- [The exercise]: Return every row below that contains the string "dimensions", treating uppercase and lowercase letters as distinct.

- [Given data]:
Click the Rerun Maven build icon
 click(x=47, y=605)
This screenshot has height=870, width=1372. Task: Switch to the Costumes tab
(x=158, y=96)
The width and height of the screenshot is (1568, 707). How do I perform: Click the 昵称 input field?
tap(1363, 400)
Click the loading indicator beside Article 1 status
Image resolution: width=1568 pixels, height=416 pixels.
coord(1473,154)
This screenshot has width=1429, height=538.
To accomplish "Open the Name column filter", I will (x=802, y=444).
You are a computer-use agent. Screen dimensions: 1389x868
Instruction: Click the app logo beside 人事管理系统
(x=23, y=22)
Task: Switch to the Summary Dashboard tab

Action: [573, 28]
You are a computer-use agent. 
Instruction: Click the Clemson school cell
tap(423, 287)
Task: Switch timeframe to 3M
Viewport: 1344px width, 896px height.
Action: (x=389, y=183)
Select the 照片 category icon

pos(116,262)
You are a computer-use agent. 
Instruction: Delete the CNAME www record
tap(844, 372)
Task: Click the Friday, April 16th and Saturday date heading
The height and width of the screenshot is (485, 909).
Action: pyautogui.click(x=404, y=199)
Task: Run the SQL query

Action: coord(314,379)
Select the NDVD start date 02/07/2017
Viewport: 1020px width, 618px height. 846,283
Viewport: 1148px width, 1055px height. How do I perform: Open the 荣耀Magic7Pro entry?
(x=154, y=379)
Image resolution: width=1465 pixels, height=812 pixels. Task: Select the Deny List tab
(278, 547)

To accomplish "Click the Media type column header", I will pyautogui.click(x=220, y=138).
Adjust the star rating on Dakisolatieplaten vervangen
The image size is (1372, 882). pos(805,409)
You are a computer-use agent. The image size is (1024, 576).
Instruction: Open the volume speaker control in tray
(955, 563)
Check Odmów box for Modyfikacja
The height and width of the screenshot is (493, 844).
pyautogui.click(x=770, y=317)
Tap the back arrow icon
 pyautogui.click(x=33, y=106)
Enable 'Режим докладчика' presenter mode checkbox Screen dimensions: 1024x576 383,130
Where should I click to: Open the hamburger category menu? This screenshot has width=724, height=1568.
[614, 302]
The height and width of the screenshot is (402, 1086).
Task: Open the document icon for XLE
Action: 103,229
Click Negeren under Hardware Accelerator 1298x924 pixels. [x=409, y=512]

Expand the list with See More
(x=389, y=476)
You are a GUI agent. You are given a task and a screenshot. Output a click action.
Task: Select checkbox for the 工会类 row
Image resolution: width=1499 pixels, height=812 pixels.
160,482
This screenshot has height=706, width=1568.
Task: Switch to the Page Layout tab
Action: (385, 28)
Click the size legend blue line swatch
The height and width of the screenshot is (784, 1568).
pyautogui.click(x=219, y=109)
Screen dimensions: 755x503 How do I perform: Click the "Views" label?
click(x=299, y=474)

- [Written solution]:
You are a computer-use agent. Screen dimensions: 1389x868
Enable 'Режим докладчика' presenter mode checkbox Screen dimensions: 1024x576 383,130
Screen dimensions: 755x503 How do I perform: Click the "Views" label?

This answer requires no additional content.